# Surf Trout



## jpayne (Jan 11, 2017)

Bitter sweet post. My wife bought me GoPro Hero 5. Took it out for first time mounted to my cap. Big wave that was larger than all other waves knocked my cap off and my brand new GoPro is swimming in the gulf now. ??????. Caught a couple fish early on tops then it got slow. Grinded with mirrodine. Picked up a few more. My buddy's stringer broke so back to 0 fish. I saw some birds working but my buddy didn't wanna leave so I went after em alone. Big blowups so I started to tie on a topwater. Wave hit me and one of the hooks dug into my ring finger. I'm alone with no pliers or anything to assist with removal. I just sat and watched the blowups for 30 mins. Then I went back to where my buddy was. I knew we would have to use the line trick. After 2 hours of contemplation and watching YouTube videos I finally let him do it. Worked like s charm. Now it's time to fish again. Hook incident occurred at 7:30. Back fishing at 10. Found more birds but only lasyfish on top. Solid trout hitting plastics worked fast. Ended up with 16 or 17. Most were 18"+. Tomorrow will be perfect. Water was dirty all day but now it's green to the beach.


----------



## going_deep (Apr 13, 2014)

Which beach?


----------



## Lucky Banana (Jun 24, 2016)

Ditto


----------



## Rack Ranch (May 25, 2004)

Very Nice!! clean that hole really good. Vibrio in beach water too.


----------



## jpayne (Jan 11, 2017)

Surfside. Thanks on that's tip to clean.


----------



## mccain (Oct 20, 2006)

that report is the sweetest music i've heard all day.....except the hooked finger part. i hope i can sleep tonite. dawn patrol babeeee!


----------



## Drundel (Feb 6, 2006)

Nice report. We are headed off tomorrow for the endangered snapper, as I'm sure are 1000 other boats.


----------



## jtburf (May 26, 2004)

jpayne said:


> Bitter sweet post. My wife bought me GoPro Hero 5. Took it out for first time mounted to my cap. Big wave that was larger than all other waves knocked my cap off and my brand new GoPro is swimming in the gulf now. ??????. Caught a couple fish early on tops then it got slow. Grinded with mirrodine. Picked up a few more. My buddy's stringer broke so back to 0 fish. I saw some birds working but my buddy didn't wanna leave so I went after em alone. Big blowups so I started to tie on a topwater. Wave hit me and one of the hooks dug into my ring finger. I'm alone with no pliers or anything to assist with removal. I just sat and watched the blowups for 30 mins. Then I went back to where my buddy was. I knew we would have to use the line trick. After 2 hours of contemplation and watching YouTube videos I finally let him do it. Worked like s charm. Now it's time to fish again. Hook incident occurred at 7:30. Back fishing at 10. Found more birds but only lasyfish on top. Solid trout hitting plastics worked fast. Ended up with 16 or 17. Most were 18"+. Tomorrow will be perfect. Water was dirty all day but now it's green to the beach.
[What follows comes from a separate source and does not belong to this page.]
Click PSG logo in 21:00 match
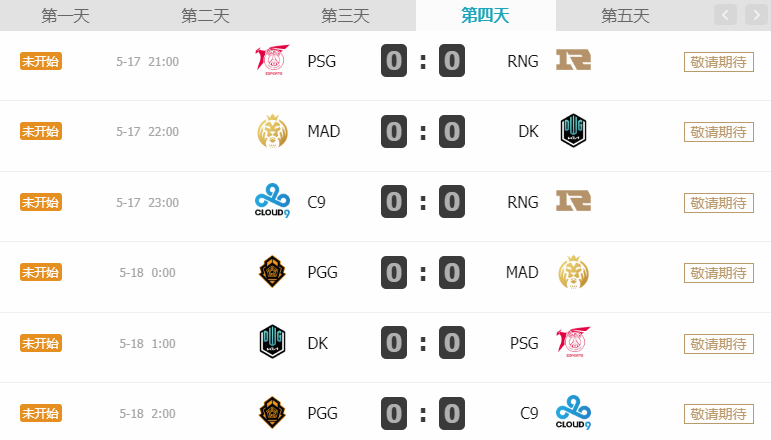click(x=272, y=60)
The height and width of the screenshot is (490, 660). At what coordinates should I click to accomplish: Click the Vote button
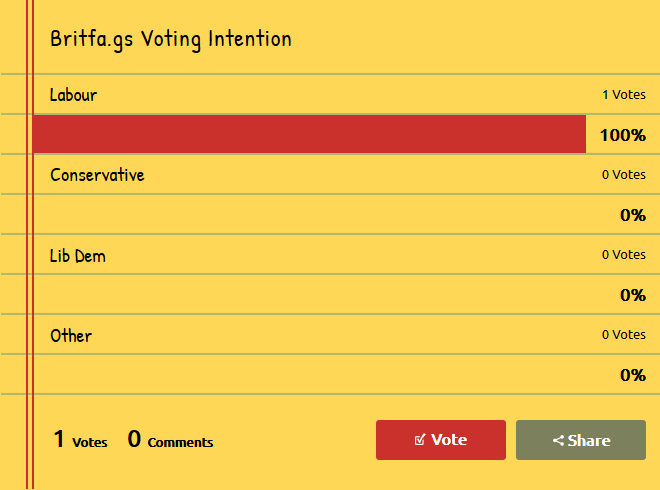(441, 440)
No offence but 3 of us got our butts handed to us this morning in Surfside and there is no Green water anywhere near the beach.

And between 10 folks we could see not one caught any amount of fish.

Not buy this one...

John


----------



## mertz09 (Nov 15, 2009)

jtburf said:


> No offence but 3 of us got our butts handed to us this morning in Surfside and there is no Green water anywhere near the beach.
> 
> And between 10 folks we could see not one caught any amount of fish.
> 
> ...


What time did you all call it quits? Could be a mid-day bite cause of the full moon.


----------



## ddakota (Jun 28, 2009)

Not surprised in slow early bite......We're in a mid-day pattern due to the moon phase









Sent from my iPad using Tapatalk


----------



## fishingtwo (Feb 23, 2009)

Fake news?

My fingers hurting typing this...

Wind looks good but not convinced...wait SW wind...holding for now..


----------



## Leo (May 21, 2004)

I was down in west beach yesterday and water was muddy and rough. Not fishy in the least


----------



## fishingtwo (Feb 23, 2009)

ddakota said:


> Not surprised in slow early bite......We're in a mid-day pattern due to the moon phase
> 
> 
> 
> ...


Cool I wanted to sleep in...


----------



## dbarham (Aug 13, 2005)

I'm going to the beach

Sent from my SM-G955U using Tapatalk


----------



## jpayne (Jan 11, 2017)

Lol. Y'all can talk about it. I'll be in the water first thing. Water was dirty all morning. Cleared up starting at noon. Late morning bite around 11-12 was excellent.


----------



## dbarham (Aug 13, 2005)

I will be in the first gut early working that high tide and full moon

Sent from my SM-G955U using Tapatalk


----------



## Deerfeeder (Jan 17, 2008)

Waiting to get a update from all who fished the surf this morning ðŸ˜€

Sent from my Pixel XL using Tapatalk


----------



## jpayne (Jan 11, 2017)

I posted my report.


----------



## Deerfeeder (Jan 17, 2008)

jpayne said:


> I posted my report.


I commented on it. Excellent report.


----------



## fishingtwo (Feb 23, 2009)

Thanks for the report jpayne. Keep them coming.
Sorry about your hook in the finger and lost gopro.


----------



## trophytroutman (Mar 21, 2009)

Way to get on em buddy!!


----------